In other words we only have a few short weeks before we can really start the waiting for the aircraft at Eglin to be used. On the other hand he’s been wrong before and perhaps it will be many months before we can start the waiting.

What a farce — they haven’t even managed to test the syllabus the aircraft are so broken. They should send the turkeys back to the factory not pretend that they are anywhere near being ready for training .

I have read so much about the “A,B, and C” models of the F-35; but how about a two-seater? Is there going to be such an animal?

What’s with the bitterness?

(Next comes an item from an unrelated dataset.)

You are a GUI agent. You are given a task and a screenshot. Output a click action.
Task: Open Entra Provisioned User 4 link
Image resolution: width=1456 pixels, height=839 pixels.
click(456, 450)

With 9 countries, hundreds of scientists/engineers and thousands of technicians working on what could be the next best fighter jets we have, one is certainly sure that they are smarter if not know a heck of a lot more than the armchair generals, or don’t they?

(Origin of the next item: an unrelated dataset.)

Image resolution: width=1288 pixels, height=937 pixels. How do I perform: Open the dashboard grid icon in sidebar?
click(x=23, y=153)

Part 1. Not bitter, just very disappointed. How about LM incompetence with this program? This plane shouldn’t have the fundamental problems it has — tail hook doesn’t work, fuel dump (for a fighter??) doesn’t work and wets the surface (a really bad thing for a carrier based airplane with CATS and TRAPS concurrently), helmet doesn’t work and without it pilot has no way of releasing a bomb, firing a missile, or shooting a gun (which oh by the way is external for the B and C versions due to overall basic airframe weight limitations), the onboard maintenance reporting system doesn’t work, afterburner use limited because of elevator skin can’t take the heat, wing root structural problem that will require at least a $30M overhaul per plane on at least 100 aircraft, and a DOTE reported but unidentified classified problem.

Part 2. I’m certain given what we know about this money pit of a plane, that there are many other problems that are not yet made public. I shudder for our nation if this is the best we can do. We wanted 200+ B-2s, bought 21; wanted 775 F-22s, bought 186; and the number of F-35s will come down for sure because of cost. And just how large is the weapon payload capability if we need to retain stealth — not much.

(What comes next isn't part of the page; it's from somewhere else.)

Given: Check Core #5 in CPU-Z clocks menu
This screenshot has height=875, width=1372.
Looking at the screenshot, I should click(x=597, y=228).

it carries 2 2,000lb JDAMS and 2 AIM-120 AMRAAMs or AIM-9Xs internally for stealth. If stealth isn’t needed, is can carry missiles and bombs on 6 external hardpoints and 1 centerline hardpoint. The helmet is being worked on, and if it goes horribly wrong, there is a functional backup that BAE Systems is ready to deliver. The VSI helmet is getting some huge upgrades and overhauls, and will be delivered in late 2012.

I liked your comment well enough that I would like to use it in another discussion I’m involved in.